Wrapper for the pipeline configuration file.

Note: in most cases, Config.load(filepath) should be used to instantiate the Config class.

Parameters: dictionary (Dict) – The pipeline configuration file as a dictionary.

_parse_quality_managers(self, dictionary: Dict) → Dict[str, tsdat.config.quality_manager_definition.QualityManagerDefinition]¶

Extracts QualityManagerDefinitions from the config file.

Parameters: dictionary (Dict) – The quality_management dictionary.
Returns: Mapping of quality manager name to QualityManagerDefinition
Return type: Dict[str, QualityManagerDefinition]

classmethod load(self, filepaths: List[str])¶

Load one or more yaml pipeline configuration files. Multiple files should only be passed as input if the pipeline configuration file is split across multiple files.

Parameters: filepaths (List[str]) – The path(s) to yaml configuration files to load.
Returns: A Config object wrapping the yaml configuration file(s).
Return type: Config

static lint_yaml(filename: str)¶

Lints a yaml file and raises an exception if an error is found.
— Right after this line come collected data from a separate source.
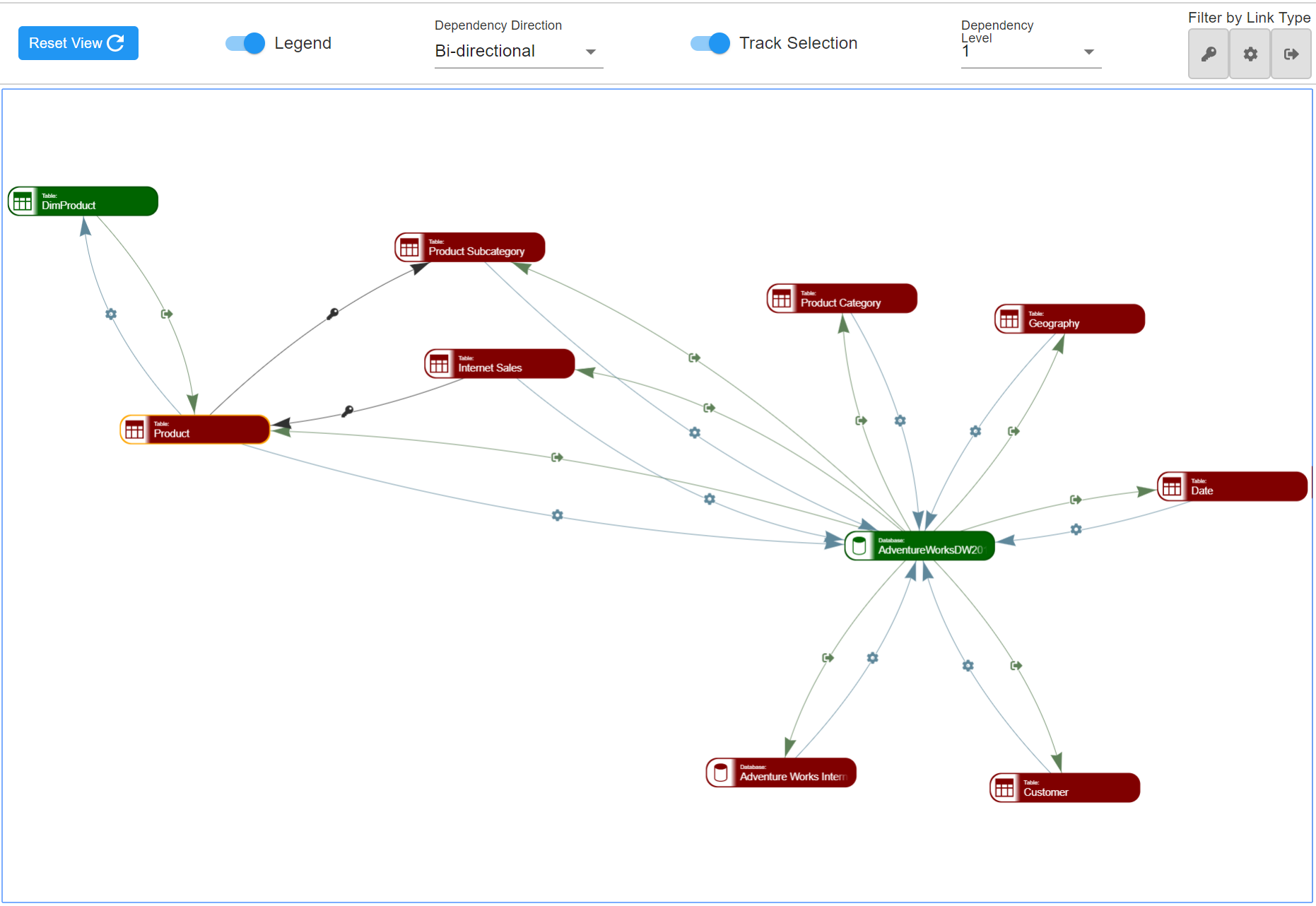Click the key icon near Internet Sales link
1316x906 pixels.
pyautogui.click(x=347, y=411)
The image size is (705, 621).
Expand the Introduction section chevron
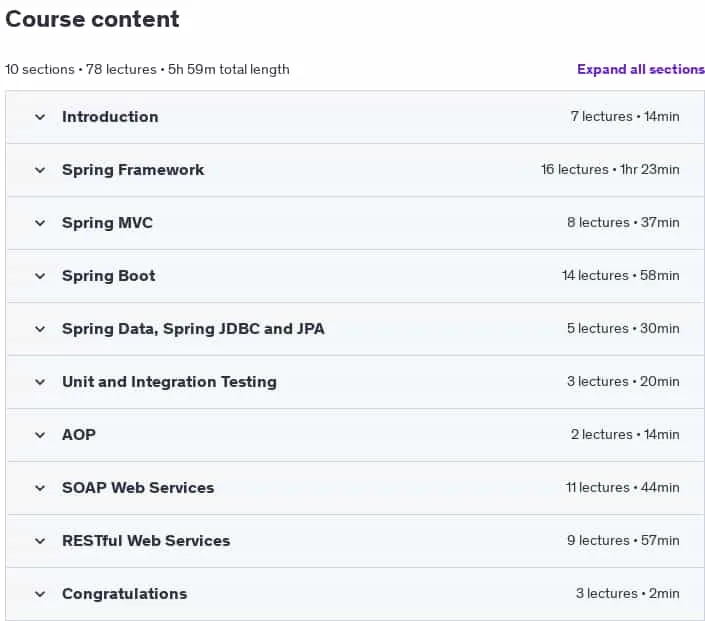click(40, 117)
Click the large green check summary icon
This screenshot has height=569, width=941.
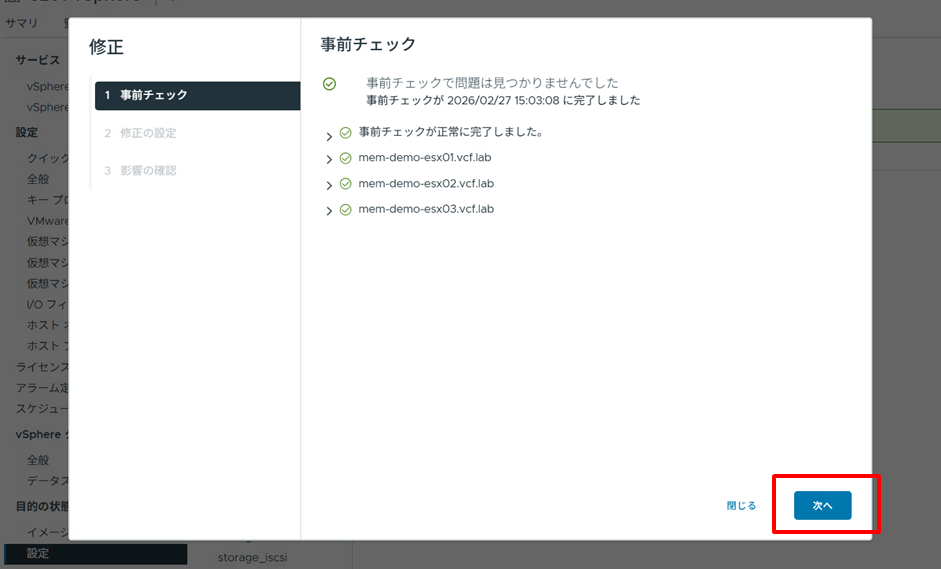tap(330, 84)
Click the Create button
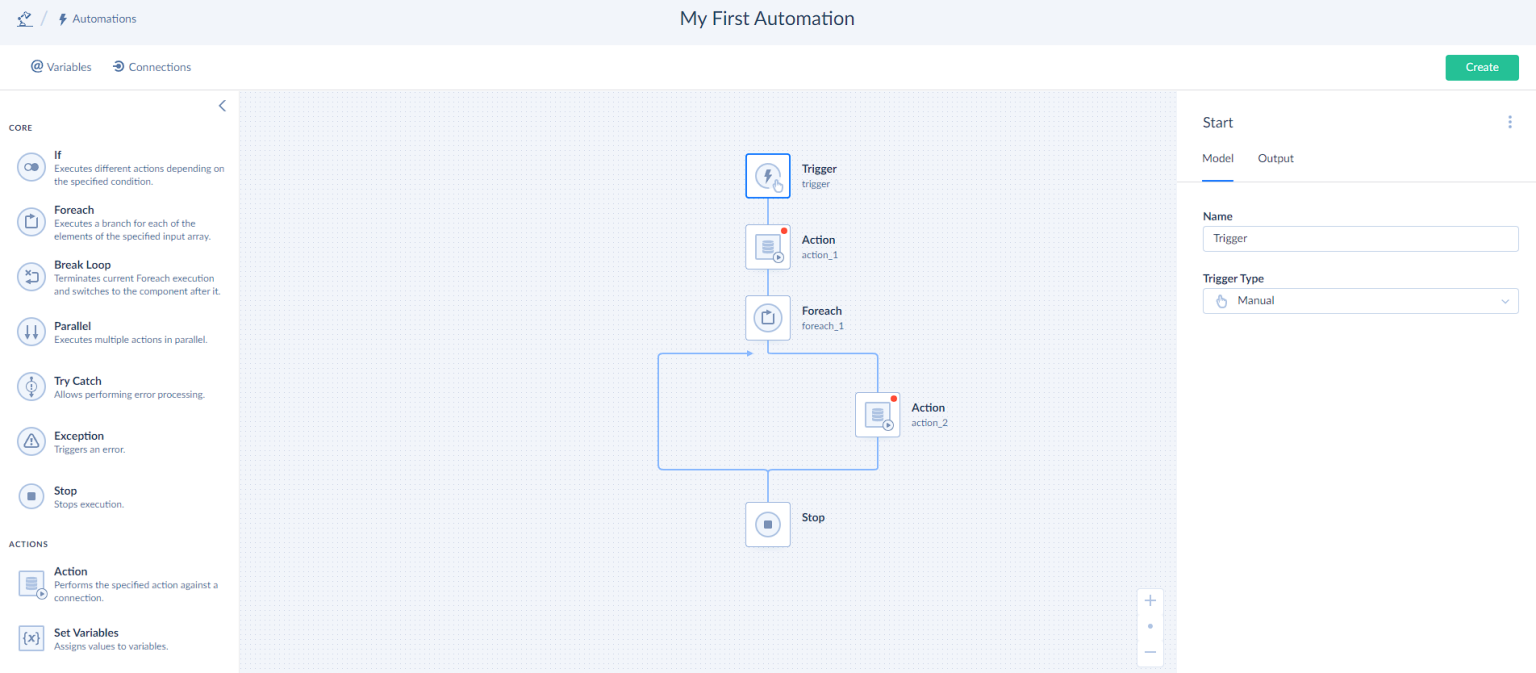Viewport: 1536px width, 673px height. (x=1482, y=67)
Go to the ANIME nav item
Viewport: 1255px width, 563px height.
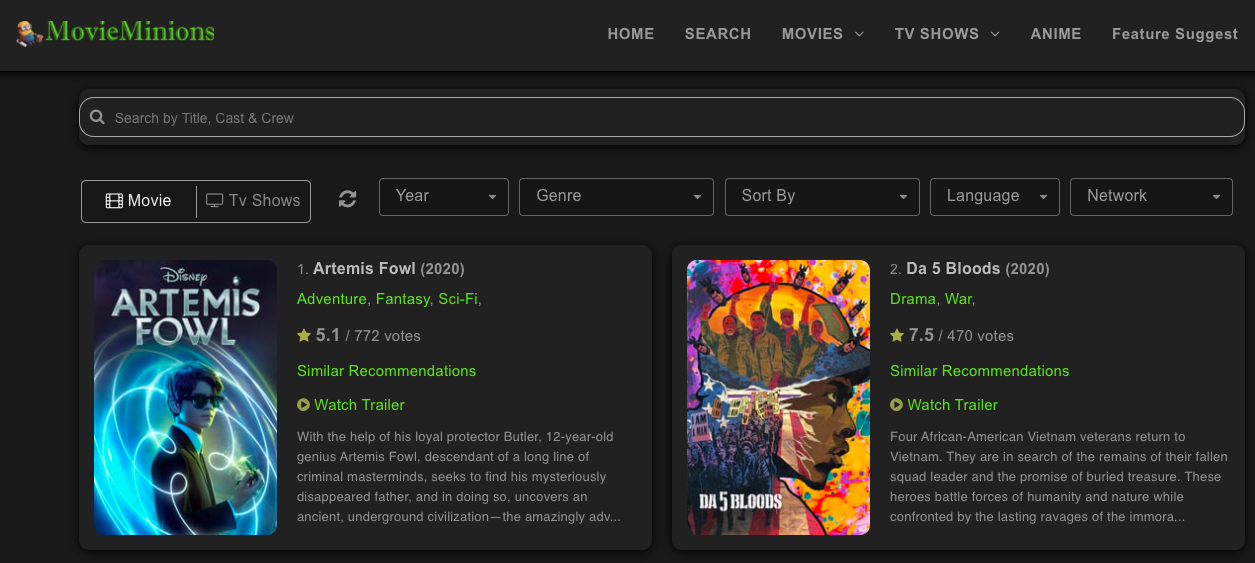click(1055, 34)
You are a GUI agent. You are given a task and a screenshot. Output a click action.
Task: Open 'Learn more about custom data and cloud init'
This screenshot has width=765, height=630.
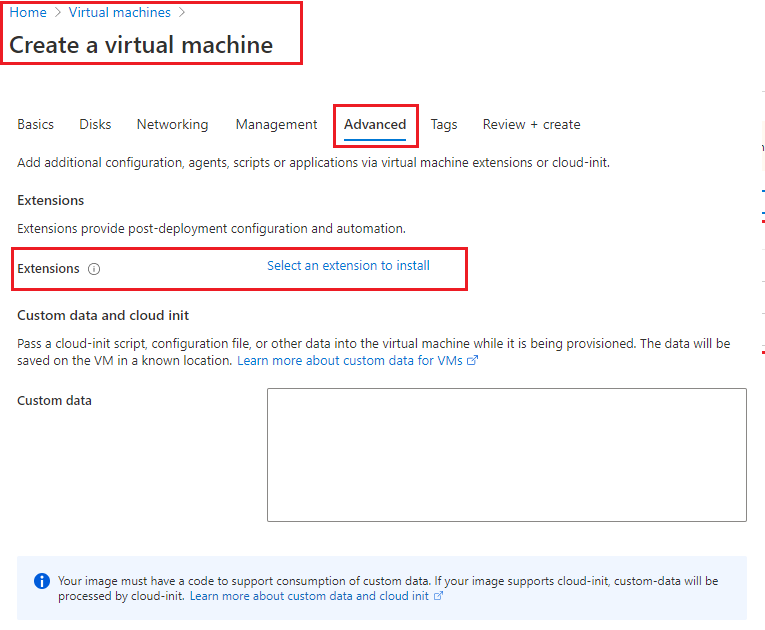pyautogui.click(x=310, y=596)
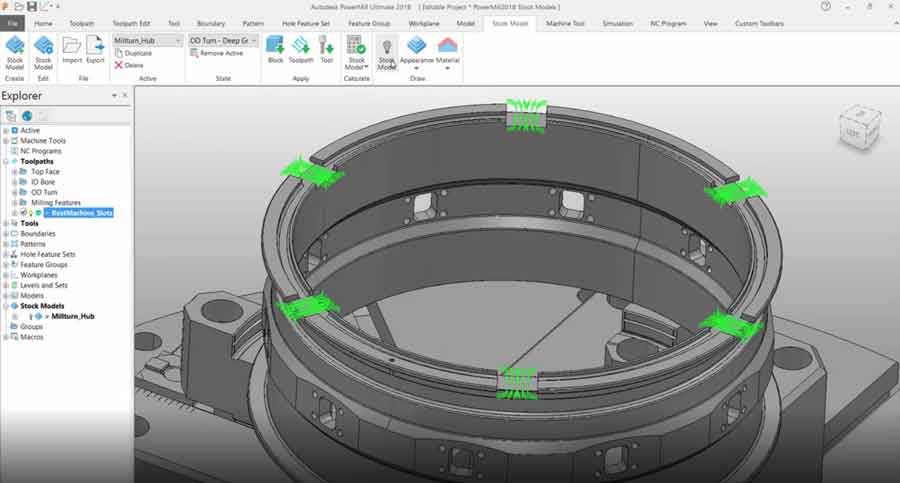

Parameters: filename (str) – The path to the file to lint.
Raises: Exception – Raises an exception if an error is found.

class tsdat.Keys¶

Class that provides a handle for keys in the pipeline config file.

PIPELINE = pipeline¶

DATASET_DEFINITION = dataset_definition¶

DEFAULTS = variable_defaults¶

QUALITY_MANAGEMENT = quality_management¶

ATTRIBUTES = attributes¶

DIMENSIONS = dimensions¶

VARIABLES = variables¶

ALL = ALL¶

class tsdat.QualityManagerDefinition(name: str, dictionary: Dict)¶

Wrapper for the quality_management portion of the pipeline config file.

Parameters

name (str) – The name of the quality manager in the config file.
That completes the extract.